**Aim of the exercise:**
When you reach the line containing "Select the 86.2 yellow value label" in the records below, start copying exactly, and stop once you have copied the line containing "You are a computer-use agent. Viewport: 293px".

-- Dataset records follows --

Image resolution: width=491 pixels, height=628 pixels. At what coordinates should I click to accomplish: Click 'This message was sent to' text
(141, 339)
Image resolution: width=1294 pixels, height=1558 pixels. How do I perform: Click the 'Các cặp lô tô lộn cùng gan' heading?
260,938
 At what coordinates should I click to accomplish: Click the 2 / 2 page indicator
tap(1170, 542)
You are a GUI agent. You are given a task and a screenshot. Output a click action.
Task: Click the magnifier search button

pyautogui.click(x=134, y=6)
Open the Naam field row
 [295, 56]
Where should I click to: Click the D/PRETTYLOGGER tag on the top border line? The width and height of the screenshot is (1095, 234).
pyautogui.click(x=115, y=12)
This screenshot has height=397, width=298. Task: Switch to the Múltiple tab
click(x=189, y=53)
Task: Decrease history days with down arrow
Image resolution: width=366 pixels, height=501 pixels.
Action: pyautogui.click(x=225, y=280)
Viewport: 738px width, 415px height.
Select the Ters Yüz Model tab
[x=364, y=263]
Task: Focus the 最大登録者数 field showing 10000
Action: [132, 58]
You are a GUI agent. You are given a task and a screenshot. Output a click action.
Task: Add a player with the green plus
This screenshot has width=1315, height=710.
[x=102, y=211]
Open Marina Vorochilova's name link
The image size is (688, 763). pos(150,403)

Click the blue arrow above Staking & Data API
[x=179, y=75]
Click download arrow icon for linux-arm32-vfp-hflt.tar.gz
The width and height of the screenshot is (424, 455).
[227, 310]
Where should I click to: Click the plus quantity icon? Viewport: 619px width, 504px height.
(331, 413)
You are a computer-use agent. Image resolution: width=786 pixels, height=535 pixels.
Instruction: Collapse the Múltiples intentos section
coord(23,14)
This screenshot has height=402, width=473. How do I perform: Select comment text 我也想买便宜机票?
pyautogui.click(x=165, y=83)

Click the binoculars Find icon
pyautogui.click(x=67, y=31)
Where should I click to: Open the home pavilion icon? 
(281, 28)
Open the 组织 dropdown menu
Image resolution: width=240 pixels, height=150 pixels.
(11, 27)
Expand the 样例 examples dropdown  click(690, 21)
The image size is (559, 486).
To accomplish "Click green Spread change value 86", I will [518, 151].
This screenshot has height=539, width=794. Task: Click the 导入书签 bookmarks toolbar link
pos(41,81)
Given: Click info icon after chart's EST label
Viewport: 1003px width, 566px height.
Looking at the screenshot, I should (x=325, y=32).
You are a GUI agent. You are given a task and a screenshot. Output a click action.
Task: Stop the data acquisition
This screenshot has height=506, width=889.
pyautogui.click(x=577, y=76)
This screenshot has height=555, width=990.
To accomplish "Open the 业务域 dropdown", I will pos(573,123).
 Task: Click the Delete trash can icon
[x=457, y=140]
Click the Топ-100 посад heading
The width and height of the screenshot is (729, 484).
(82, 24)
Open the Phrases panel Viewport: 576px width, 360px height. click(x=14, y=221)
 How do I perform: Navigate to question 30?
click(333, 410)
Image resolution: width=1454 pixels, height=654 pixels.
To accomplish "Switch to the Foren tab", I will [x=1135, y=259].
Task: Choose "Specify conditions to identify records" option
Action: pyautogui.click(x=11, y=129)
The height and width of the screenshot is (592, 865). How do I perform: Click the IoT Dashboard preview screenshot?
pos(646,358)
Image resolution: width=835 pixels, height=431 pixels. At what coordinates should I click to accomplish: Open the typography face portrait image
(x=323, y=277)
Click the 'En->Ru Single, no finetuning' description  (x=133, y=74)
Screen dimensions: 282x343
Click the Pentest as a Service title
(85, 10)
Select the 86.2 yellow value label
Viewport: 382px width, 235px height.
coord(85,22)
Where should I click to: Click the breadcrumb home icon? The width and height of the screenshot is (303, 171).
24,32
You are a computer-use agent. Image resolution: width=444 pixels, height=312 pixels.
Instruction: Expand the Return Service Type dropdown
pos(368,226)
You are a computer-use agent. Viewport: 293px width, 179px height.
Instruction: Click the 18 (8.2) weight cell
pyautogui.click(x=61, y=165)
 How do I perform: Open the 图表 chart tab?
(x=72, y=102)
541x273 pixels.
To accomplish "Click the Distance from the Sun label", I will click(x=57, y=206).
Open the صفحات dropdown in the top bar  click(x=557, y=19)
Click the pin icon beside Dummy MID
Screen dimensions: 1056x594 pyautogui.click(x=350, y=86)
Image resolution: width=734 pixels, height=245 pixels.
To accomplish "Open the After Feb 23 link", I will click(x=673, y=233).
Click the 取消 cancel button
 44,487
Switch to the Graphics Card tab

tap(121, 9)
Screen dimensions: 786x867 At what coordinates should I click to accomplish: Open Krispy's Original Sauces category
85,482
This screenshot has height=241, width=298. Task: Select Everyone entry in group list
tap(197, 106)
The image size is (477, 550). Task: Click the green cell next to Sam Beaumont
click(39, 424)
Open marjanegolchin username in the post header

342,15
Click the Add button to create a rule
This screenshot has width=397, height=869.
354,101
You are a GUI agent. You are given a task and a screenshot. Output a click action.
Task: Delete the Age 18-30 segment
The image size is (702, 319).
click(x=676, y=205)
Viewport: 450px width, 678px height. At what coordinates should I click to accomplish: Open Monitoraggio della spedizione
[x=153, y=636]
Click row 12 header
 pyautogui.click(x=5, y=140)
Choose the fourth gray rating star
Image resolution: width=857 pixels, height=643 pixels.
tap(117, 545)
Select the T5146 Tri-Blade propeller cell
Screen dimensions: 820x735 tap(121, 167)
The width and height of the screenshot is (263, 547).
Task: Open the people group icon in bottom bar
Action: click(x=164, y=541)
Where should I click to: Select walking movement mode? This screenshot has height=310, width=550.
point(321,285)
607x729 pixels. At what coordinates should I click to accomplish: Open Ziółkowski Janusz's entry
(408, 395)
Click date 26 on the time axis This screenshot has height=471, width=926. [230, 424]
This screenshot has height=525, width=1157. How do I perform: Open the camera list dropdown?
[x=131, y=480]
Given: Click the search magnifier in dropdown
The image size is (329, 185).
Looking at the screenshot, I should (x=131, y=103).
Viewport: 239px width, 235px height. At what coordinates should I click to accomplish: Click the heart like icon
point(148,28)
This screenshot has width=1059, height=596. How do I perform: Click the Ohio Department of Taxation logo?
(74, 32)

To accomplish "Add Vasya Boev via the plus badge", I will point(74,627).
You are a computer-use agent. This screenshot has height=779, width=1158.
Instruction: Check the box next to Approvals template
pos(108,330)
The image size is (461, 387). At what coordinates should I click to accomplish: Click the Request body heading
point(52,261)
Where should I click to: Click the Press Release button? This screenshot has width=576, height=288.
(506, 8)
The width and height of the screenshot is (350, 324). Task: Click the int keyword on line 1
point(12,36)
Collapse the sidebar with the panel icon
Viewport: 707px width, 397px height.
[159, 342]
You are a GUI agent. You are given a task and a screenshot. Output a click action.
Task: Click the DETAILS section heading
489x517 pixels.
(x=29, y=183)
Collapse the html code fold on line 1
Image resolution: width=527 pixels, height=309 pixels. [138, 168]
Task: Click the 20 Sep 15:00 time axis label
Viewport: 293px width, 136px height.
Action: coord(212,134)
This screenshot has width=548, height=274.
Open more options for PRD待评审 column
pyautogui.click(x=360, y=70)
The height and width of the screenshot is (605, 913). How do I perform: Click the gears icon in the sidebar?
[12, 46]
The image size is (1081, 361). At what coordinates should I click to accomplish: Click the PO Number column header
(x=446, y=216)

-- Dataset records concluded --

**Response:**
Select the 86.2 yellow value label
Viewport: 382px width, 235px height.
coord(85,22)
Where should I click to: Click the breadcrumb home icon? The width and height of the screenshot is (303, 171).
24,32
You are a computer-use agent. Image resolution: width=444 pixels, height=312 pixels.
Instruction: Expand the Return Service Type dropdown
pos(368,226)
You are a computer-use agent. Viewport: 293px width, 179px height.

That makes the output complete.